Soy alcohólico, soy drogadicto, soy homosexual, soy un genio, decía el escritor para presentarse en toda su originalidad. En cierta ocasión, públicas y cotidianas sus recaídas en clínicas de rehabilitación, afirmó frente a la prensa que llevaba 48 horas drogado y sin dormir y que, de continuar así las cosas, seguramente un día, sin quererlo, se mataría. Murió de cáncer y de una intoxicación por medicamentos a los 59 años, dejándonos obras maestras y personajes como Holly Golightly, chispazos fantásticos de vida en medio de la muerte.
Siguiendo este modelo, Philip Seymour Hoffman habría dicho que, de no encontrar la forma de parar, iba a morir. Y así lo hizo. Compartió el final de miles de hombres y mujeres incapaces de evitar una desaparición prematura.

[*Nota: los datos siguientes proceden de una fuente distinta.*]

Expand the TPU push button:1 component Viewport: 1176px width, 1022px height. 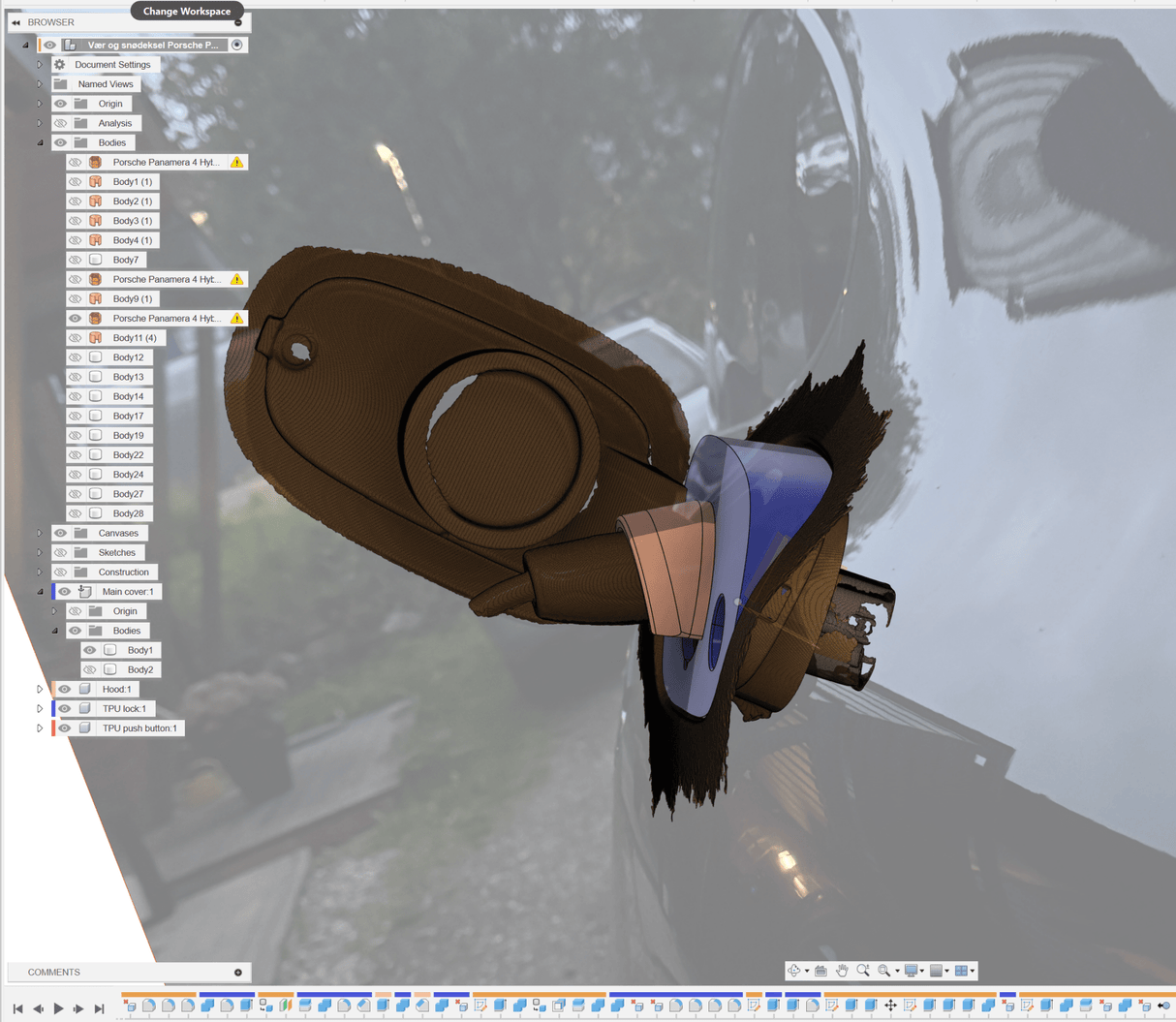pos(40,728)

Pulsión de muerte, diría Freud: Tánatos en su lucha eterna con Eros por nuestros cuerpos.
¿Existe en verdad un instinto de muerte? Fue justo éste el tema-manzana de la discordia entre el Partido Comunista Ruso y el Psicoanálisis: cuando el jefe máximo de la revolución roja tuvo que juzgar si la doctrina freudiana era ortodoxa al comunismo o más bien una sofisticada secreción de ideas burguesas, se decidió por esto último. Quienes saben del suceso afirman que Stalin no podía consentir que los seres humanos buscaran la violencia y la muerte de forma instintiva. Más bien todo lo contrario, siguiendo la escuela de Rousseau, para el dictador éramos buenos y mansos salvajes hasta que se metían con nosotros. La pulsión de muerte sería por tanto el producto de la explotación de clases y de los vicios burgueses, nada que no pudiera enmendarse con campos de concentración, una limpia cultural y una vida sana y comunista.

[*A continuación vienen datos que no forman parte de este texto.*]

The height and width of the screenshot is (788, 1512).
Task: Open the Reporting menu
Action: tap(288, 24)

Pero la realidad parece ser muy distinta: el ser humano está muerto incluso antes de nacer. O al menos medio muerto: un vacío le atraviesa y en su promesa hacia la muerte vive siempre de prestado: su identidad misma se basa en el reconocimiento que otros le hacen y además, su inconsciente intenta regresar una y otra vez, en una compulsión mórbida y repetitiva, a la totalidad de la que fue arrebatado al nacer. Actuamos como la muñeca de sal que ha recorrido el mundo para conocer al mar y justo antes de disolverse dentro de él, exclama: “ahora sé quién soy”. Deseamos morir para reunirnos con la totalidad, con la muerte en el vientre de la cosa, en el cosmos fundidos y curados del espanto de la separación. La muerte es, al menos en nuestro inconsciente, divina y santa.

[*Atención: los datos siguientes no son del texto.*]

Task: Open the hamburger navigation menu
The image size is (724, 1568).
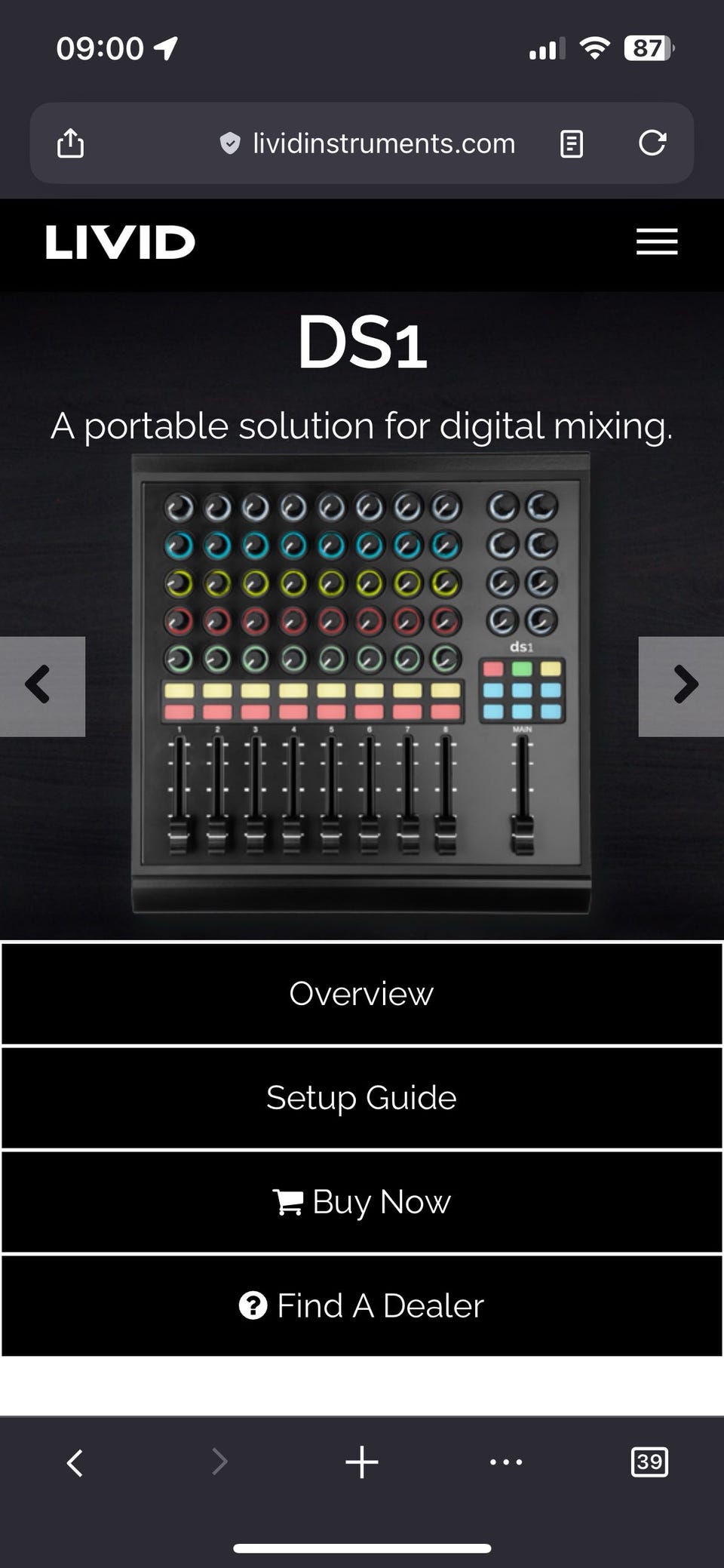Action: click(x=657, y=241)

La pregunta a hacerse no es por qué existen seres tanáticos: todos buscamos descansar y fundirnos con el universo. La pregunta obligada es qué es aquello que nos impulsa a vivir y a disfrutar al máximo antes de que, obligadamente, desaparezcamos. Me parece que se trata de una pregunta para el psicoanálisis. De lo que no queda ninguna duda es que la muerte por sobredosis recuerda mucho a la muñeca de sal que por conocer al mar se conoce a sí misma en su unidad irreductible hacia la nada.